Washington, D.C. (December 2, 2010) – The U.S. Senate unanimously passed the International Protecting Girls by Preventing Child Marriage Act (S.987/H.R.2103) on Dec. 1, which was originally introduced by U.S. Congresswoman Betty McCollum (MN-4). This legislation calls for the United States government to develop a multiyear strategy to address the prevalence of child marriage in the developing world.
“I want to commend Senator Richard Durbin and every Democratic and Republican member of the U.S. Senate for acting to end child marriage,” McCollum said. “It is now up to my colleagues in the U.S. House to immediately act to make sure every girl has the opportunity to grow up without the fear of being forced into marriage. Millions of girls around the world have been forced into marriages that destroy their childhood, health and future.
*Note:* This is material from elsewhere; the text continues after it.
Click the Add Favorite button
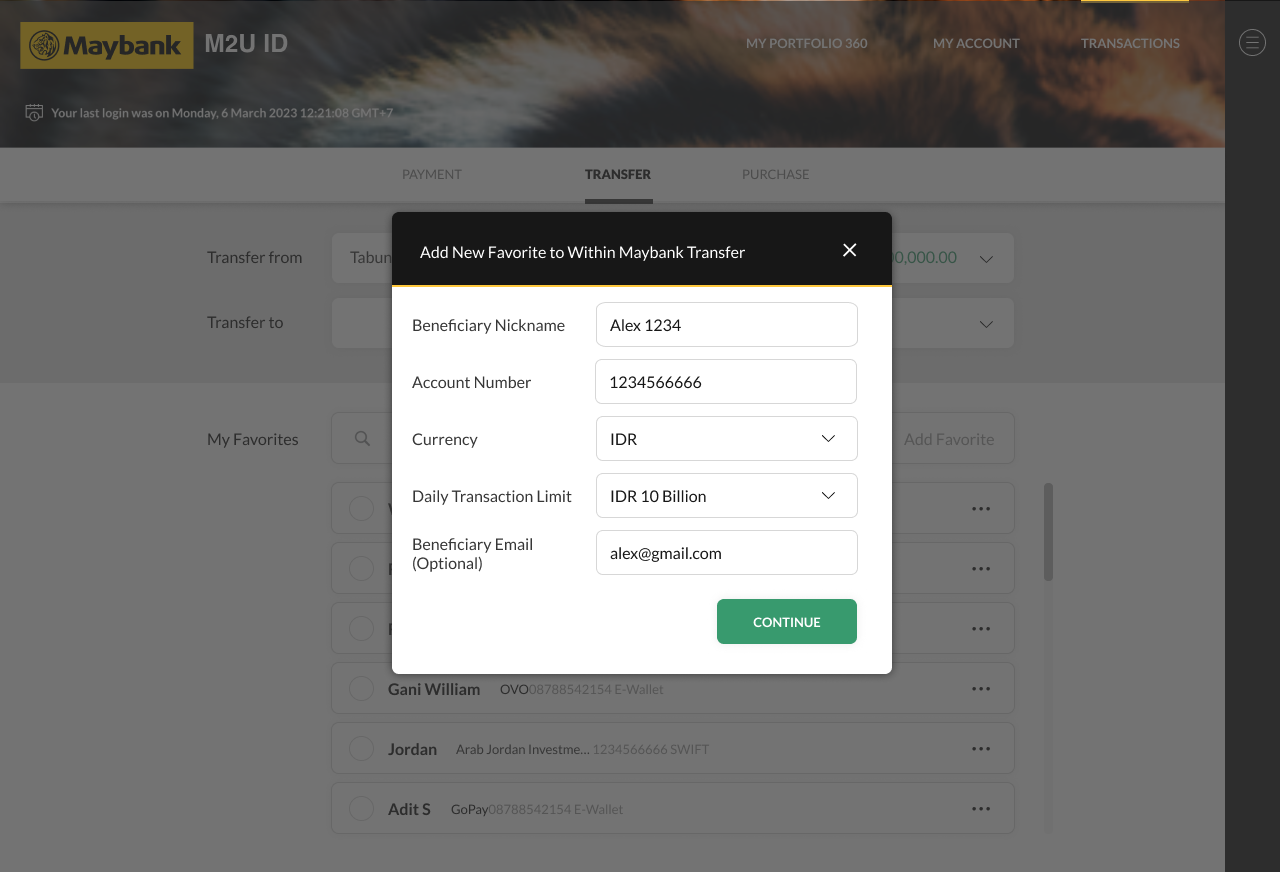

It is time for child marriage to end.”
Child marriage remains a common traditional practice across the globe today, specifically in developing countries. An estimated 60 million girls under the age of 18 are forced into marriages with men twice their age and sometimes older. The practice occurs in countries, including Afghanistan, Saudi Arabia, Chad, and Yemen.
McCollum introduced H.R. 2103 on April 27, 2009 in recognition that child marriage is a human rights violation that undermines U.S. investments in foreign assistance to improve the education, health and economic status of women and girls. This legislation proposes a comprehensive strategy for the United States to help prevent child marriage and promote the empowerment of girls everywhere.
A bipartisan group of 109 Members of the U.S. House have co-sponsored the International Protecting Girls by Preventing Child Marriage Act. Congresswoman Betty McCollum serves on the House Appropriations and Budget Committees.